** Opening Dataset extract block **
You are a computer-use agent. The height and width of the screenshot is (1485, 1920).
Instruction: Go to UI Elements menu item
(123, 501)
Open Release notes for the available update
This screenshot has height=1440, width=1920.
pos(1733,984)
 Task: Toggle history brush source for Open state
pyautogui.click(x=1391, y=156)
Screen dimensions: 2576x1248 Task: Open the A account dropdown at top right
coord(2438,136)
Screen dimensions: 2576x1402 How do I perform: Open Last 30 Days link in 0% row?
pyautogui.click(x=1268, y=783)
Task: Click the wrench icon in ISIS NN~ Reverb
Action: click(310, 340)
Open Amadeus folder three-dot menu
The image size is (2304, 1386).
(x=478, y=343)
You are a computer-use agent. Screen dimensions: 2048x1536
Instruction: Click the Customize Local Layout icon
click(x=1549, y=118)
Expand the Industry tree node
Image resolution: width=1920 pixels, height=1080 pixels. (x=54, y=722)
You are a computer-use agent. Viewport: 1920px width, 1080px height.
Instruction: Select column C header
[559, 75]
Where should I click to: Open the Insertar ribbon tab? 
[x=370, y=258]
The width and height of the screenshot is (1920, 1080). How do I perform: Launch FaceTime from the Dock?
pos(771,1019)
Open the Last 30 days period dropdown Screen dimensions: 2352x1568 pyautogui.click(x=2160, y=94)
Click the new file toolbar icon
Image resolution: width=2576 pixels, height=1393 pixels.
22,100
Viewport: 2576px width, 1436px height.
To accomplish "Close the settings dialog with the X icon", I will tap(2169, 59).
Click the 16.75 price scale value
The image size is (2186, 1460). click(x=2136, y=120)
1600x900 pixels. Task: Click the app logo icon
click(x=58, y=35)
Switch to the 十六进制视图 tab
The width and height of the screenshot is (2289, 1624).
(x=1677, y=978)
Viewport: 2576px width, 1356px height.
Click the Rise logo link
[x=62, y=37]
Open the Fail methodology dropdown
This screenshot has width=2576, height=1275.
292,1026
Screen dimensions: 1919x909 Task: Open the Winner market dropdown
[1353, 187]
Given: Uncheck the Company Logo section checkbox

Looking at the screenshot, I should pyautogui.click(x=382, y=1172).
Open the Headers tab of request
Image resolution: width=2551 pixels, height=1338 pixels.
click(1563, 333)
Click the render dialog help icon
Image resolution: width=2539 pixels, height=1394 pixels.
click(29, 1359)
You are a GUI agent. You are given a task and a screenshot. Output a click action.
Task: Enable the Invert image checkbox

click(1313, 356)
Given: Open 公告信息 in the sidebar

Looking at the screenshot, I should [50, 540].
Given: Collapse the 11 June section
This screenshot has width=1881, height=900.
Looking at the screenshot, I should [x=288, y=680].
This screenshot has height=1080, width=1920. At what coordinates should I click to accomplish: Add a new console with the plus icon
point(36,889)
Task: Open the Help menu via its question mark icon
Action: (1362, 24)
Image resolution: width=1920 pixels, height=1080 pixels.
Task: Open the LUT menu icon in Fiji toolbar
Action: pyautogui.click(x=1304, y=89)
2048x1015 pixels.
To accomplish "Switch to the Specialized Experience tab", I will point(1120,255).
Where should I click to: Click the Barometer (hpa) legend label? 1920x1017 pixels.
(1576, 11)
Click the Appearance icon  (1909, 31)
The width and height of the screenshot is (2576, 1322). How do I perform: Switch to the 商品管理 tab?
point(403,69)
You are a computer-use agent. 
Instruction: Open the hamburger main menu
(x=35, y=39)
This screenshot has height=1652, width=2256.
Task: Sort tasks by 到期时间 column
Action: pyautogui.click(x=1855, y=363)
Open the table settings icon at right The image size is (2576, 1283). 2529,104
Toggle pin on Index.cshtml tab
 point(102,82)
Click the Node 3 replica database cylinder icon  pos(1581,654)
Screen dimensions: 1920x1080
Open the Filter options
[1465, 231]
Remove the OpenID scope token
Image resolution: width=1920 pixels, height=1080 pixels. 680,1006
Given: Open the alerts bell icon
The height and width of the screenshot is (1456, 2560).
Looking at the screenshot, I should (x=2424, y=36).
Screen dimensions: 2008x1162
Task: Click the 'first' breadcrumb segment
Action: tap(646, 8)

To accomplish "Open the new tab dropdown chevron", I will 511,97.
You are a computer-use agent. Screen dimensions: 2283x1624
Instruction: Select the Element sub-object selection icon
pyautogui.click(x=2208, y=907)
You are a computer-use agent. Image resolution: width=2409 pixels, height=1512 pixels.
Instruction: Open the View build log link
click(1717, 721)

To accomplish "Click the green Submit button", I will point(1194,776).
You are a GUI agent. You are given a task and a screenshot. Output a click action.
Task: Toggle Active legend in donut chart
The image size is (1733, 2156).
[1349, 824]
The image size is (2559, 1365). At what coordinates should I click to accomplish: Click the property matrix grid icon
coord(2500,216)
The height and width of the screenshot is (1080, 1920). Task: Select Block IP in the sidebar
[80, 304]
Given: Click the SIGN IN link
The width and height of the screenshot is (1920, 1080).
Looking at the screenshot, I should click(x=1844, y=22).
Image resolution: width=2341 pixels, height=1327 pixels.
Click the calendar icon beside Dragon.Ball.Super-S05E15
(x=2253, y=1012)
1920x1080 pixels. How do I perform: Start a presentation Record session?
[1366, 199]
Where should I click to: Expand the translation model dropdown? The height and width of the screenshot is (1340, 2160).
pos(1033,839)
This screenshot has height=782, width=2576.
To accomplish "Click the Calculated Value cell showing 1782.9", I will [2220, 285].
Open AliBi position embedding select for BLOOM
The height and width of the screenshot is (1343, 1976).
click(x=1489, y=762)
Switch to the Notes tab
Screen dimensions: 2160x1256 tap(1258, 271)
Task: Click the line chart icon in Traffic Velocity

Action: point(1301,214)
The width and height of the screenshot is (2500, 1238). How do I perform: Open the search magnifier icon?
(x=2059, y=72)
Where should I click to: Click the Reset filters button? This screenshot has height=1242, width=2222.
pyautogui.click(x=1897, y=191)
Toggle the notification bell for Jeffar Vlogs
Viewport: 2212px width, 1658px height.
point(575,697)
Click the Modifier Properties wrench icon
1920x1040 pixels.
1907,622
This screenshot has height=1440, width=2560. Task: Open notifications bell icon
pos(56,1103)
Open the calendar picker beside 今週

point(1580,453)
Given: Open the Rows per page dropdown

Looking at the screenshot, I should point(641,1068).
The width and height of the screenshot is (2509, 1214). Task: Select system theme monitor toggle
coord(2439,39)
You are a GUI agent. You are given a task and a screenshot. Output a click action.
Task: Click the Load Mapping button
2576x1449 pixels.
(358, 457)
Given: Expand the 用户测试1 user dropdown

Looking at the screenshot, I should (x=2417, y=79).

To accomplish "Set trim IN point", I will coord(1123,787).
** Closing Dataset extract block **
What to produce:
Give back the listing exactly.

Answer section:
You are a computer-use agent. The height and width of the screenshot is (1485, 1920).
Instruction: Go to UI Elements menu item
(123, 501)
Open Release notes for the available update
This screenshot has height=1440, width=1920.
pos(1733,984)
 Task: Toggle history brush source for Open state
pyautogui.click(x=1391, y=156)
Screen dimensions: 2576x1248 Task: Open the A account dropdown at top right
coord(2438,136)
Screen dimensions: 2576x1402 How do I perform: Open Last 30 Days link in 0% row?
pyautogui.click(x=1268, y=783)
Task: Click the wrench icon in ISIS NN~ Reverb
Action: click(310, 340)
Open Amadeus folder three-dot menu
The image size is (2304, 1386).
(x=478, y=343)
You are a computer-use agent. Screen dimensions: 2048x1536
Instruction: Click the Customize Local Layout icon
click(x=1549, y=118)
Expand the Industry tree node
Image resolution: width=1920 pixels, height=1080 pixels. (x=54, y=722)
You are a computer-use agent. Viewport: 1920px width, 1080px height.
Instruction: Select column C header
[559, 75]
Where should I click to: Open the Insertar ribbon tab? 
[x=370, y=258]
The width and height of the screenshot is (1920, 1080). How do I perform: Launch FaceTime from the Dock?
pos(771,1019)
Open the Last 30 days period dropdown Screen dimensions: 2352x1568 pyautogui.click(x=2160, y=94)
Click the new file toolbar icon
Image resolution: width=2576 pixels, height=1393 pixels.
22,100
Viewport: 2576px width, 1436px height.
To accomplish "Close the settings dialog with the X icon", I will tap(2169, 59).
Click the 16.75 price scale value
The image size is (2186, 1460). click(x=2136, y=120)
1600x900 pixels. Task: Click the app logo icon
click(x=58, y=35)
Switch to the 十六进制视图 tab
The width and height of the screenshot is (2289, 1624).
(x=1677, y=978)
Viewport: 2576px width, 1356px height.
Click the Rise logo link
[x=62, y=37]
Open the Fail methodology dropdown
This screenshot has width=2576, height=1275.
292,1026
Screen dimensions: 1919x909 Task: Open the Winner market dropdown
[1353, 187]
Given: Uncheck the Company Logo section checkbox

Looking at the screenshot, I should pyautogui.click(x=382, y=1172).
Open the Headers tab of request
Image resolution: width=2551 pixels, height=1338 pixels.
click(1563, 333)
Click the render dialog help icon
Image resolution: width=2539 pixels, height=1394 pixels.
click(29, 1359)
You are a GUI agent. You are given a task and a screenshot. Output a click action.
Task: Enable the Invert image checkbox

click(1313, 356)
Given: Open 公告信息 in the sidebar

Looking at the screenshot, I should [50, 540].
Given: Collapse the 11 June section
This screenshot has width=1881, height=900.
Looking at the screenshot, I should [x=288, y=680].
This screenshot has height=1080, width=1920. At what coordinates should I click to accomplish: Add a new console with the plus icon
point(36,889)
Task: Open the Help menu via its question mark icon
Action: (1362, 24)
Image resolution: width=1920 pixels, height=1080 pixels.
Task: Open the LUT menu icon in Fiji toolbar
Action: pyautogui.click(x=1304, y=89)
2048x1015 pixels.
To accomplish "Switch to the Specialized Experience tab", I will point(1120,255).
Where should I click to: Click the Barometer (hpa) legend label? 1920x1017 pixels.
(1576, 11)
Click the Appearance icon  (1909, 31)
The width and height of the screenshot is (2576, 1322). How do I perform: Switch to the 商品管理 tab?
point(403,69)
You are a computer-use agent. 
Instruction: Open the hamburger main menu
(x=35, y=39)
This screenshot has height=1652, width=2256.
Task: Sort tasks by 到期时间 column
Action: pyautogui.click(x=1855, y=363)
Open the table settings icon at right The image size is (2576, 1283). 2529,104
Toggle pin on Index.cshtml tab
 point(102,82)
Click the Node 3 replica database cylinder icon  pos(1581,654)
Screen dimensions: 1920x1080
Open the Filter options
[1465, 231]
Remove the OpenID scope token
Image resolution: width=1920 pixels, height=1080 pixels. 680,1006
Given: Open the alerts bell icon
The height and width of the screenshot is (1456, 2560).
Looking at the screenshot, I should (x=2424, y=36).
Screen dimensions: 2008x1162
Task: Click the 'first' breadcrumb segment
Action: tap(646, 8)

To accomplish "Open the new tab dropdown chevron", I will 511,97.
You are a computer-use agent. Screen dimensions: 2283x1624
Instruction: Select the Element sub-object selection icon
pyautogui.click(x=2208, y=907)
You are a computer-use agent. Image resolution: width=2409 pixels, height=1512 pixels.
Instruction: Open the View build log link
click(1717, 721)

To accomplish "Click the green Submit button", I will point(1194,776).
You are a GUI agent. You are given a task and a screenshot. Output a click action.
Task: Toggle Active legend in donut chart
The image size is (1733, 2156).
[1349, 824]
The image size is (2559, 1365). At what coordinates should I click to accomplish: Click the property matrix grid icon
coord(2500,216)
The height and width of the screenshot is (1080, 1920). Task: Select Block IP in the sidebar
[80, 304]
Given: Click the SIGN IN link
The width and height of the screenshot is (1920, 1080).
Looking at the screenshot, I should click(x=1844, y=22).
Image resolution: width=2341 pixels, height=1327 pixels.
Click the calendar icon beside Dragon.Ball.Super-S05E15
(x=2253, y=1012)
1920x1080 pixels. How do I perform: Start a presentation Record session?
[1366, 199]
Where should I click to: Expand the translation model dropdown? The height and width of the screenshot is (1340, 2160).
pos(1033,839)
This screenshot has height=782, width=2576.
To accomplish "Click the Calculated Value cell showing 1782.9", I will [2220, 285].
Open AliBi position embedding select for BLOOM
The height and width of the screenshot is (1343, 1976).
click(x=1489, y=762)
Switch to the Notes tab
Screen dimensions: 2160x1256 tap(1258, 271)
Task: Click the line chart icon in Traffic Velocity

Action: point(1301,214)
The width and height of the screenshot is (2500, 1238). How do I perform: Open the search magnifier icon?
(x=2059, y=72)
Where should I click to: Click the Reset filters button? This screenshot has height=1242, width=2222.
pyautogui.click(x=1897, y=191)
Toggle the notification bell for Jeffar Vlogs
Viewport: 2212px width, 1658px height.
point(575,697)
Click the Modifier Properties wrench icon
1920x1040 pixels.
1907,622
This screenshot has height=1440, width=2560. Task: Open notifications bell icon
pos(56,1103)
Open the calendar picker beside 今週

point(1580,453)
Given: Open the Rows per page dropdown

Looking at the screenshot, I should point(641,1068).
The width and height of the screenshot is (2509, 1214). Task: Select system theme monitor toggle
coord(2439,39)
You are a GUI agent. You are given a task and a screenshot. Output a click action.
Task: Click the Load Mapping button
2576x1449 pixels.
(358, 457)
Given: Expand the 用户测试1 user dropdown

Looking at the screenshot, I should (x=2417, y=79).

To accomplish "Set trim IN point", I will coord(1123,787).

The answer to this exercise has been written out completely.